Energy Management

ERCOT Sets New, All-Time Hourly Load Records In Texas

4 min read

The Electric Reliability Council of Texas (ERCOT) set several new, all-time record loads this August, the latest being on August 10 when load set a new record of 69,783 MW between 4 p.m. and 5 p.m. CST.  This surpassed the August 2011 record of 68,305 MW by 2.2 percent.

While temperatures were not as hot in 2011, the combination of population growth and economic expansion in Texas is what drove load levels to new highs.  Index prices have also increased slightly, reaching $1,000/MWh in the spot 15 minute market. In addition, the Operating Reserve Demand Curve (ORDC) has registered its highest monthly average since inception in June 2014.  On the afternoon of Aug.13, ERCOT issued a Conservation Alert as 30 minute generation reserve margins dropped below 2,500 MW. 

Such events are a reminder that under a scenario with strong load growth in Texas and tighter generation reserve margins in the coming years, ERCOT could be subject to significant scarcity pricing if real-time prices were to move to the price cap of $9,000/MWh.

The last time ERCOT experienced significant summer heat (+100F) for more than a week was in 2011 when the state was facing a severe drought.  Growth in the Texas economy and ERCOT power load has continued over the past several years with the expansion of the manufacturing, oil and gas and service sectors, yet summer 2012-’14 were not significantly warmer than normal.  

At the same time, the amount of new generation being installed in the ERCOT market declined from 2010-‘13, and a lot of the new generation that was installed was wind, which is intermittent in nature. 

The end of this July into August has seen sustained above normal temperatures in Texas, which contributed to load reaching these new record levels. 



(Source: EIA)

As highlighted in our August Market Update, ERCOT real-time prices have averaged $41-$42/MWh this August compared to $35-$38/MWh one year ago.  Prices averaged approximately $101/MWh for the entire day on August 13th, but hit 15 minute interval highs of $1,055/MWh that afternoon (HE 17), according to the RTO Insider. 

The press release issued by ERCOT notes increased demand and generation outages were attributed as the contributing factor for the Conservation Alert, ultimately resulting in higher prices. In the August 17, 2015 issue of the subscription publication service “MegaWatt Daily,” an article by Jeffrey Ryser suggests the intermittency of wind generation, which fell to low (below planned) levels during the high ERCOT demand, highlights concern about difficulty in predicting wind generation.

The article identifies there currently is 13,424 MW of wind capacity in ERCOT, but wind performance is historically weakest in the summer afternoon and further that on the afternoon of August 13, available wind resources were only 844 MW or 1.2 percent of total demand (67,713 MW). 
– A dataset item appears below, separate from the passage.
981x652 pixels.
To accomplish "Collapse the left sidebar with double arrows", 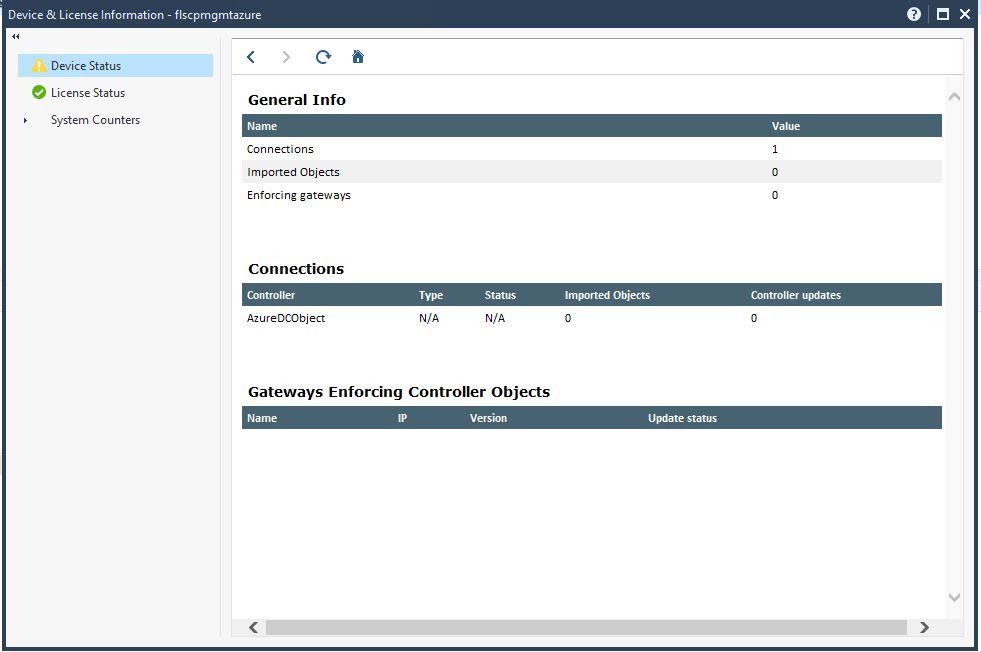I will tap(14, 35).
With 30-minute reserve margins below 2,500 MW in HE 16 on August 13, ERCOT is noted as having stated that if reserve margins had declined to below 2,300 MW, they would have declared an emergency response from industrial customers.

A dip below such threshold could have triggered even higher prices in the real-time market as the ORDC charge would have escalated. 

Through August 17, ORDC is currently averaging $10.93/MWh for the month of August.  From June 2014 through June 2015, it has averaged less than $1/MWh for each month and averaged $1.34/MWh for July.  With a break in temperatures this week in ERCOT, ORDC is likely to decline, but a possible return of 100F weather later in August could push scarcity prices higher again. 

Customers should be aware that continued growth in the Texas population and economy could outpace new capacity being installed in the ERCOT market.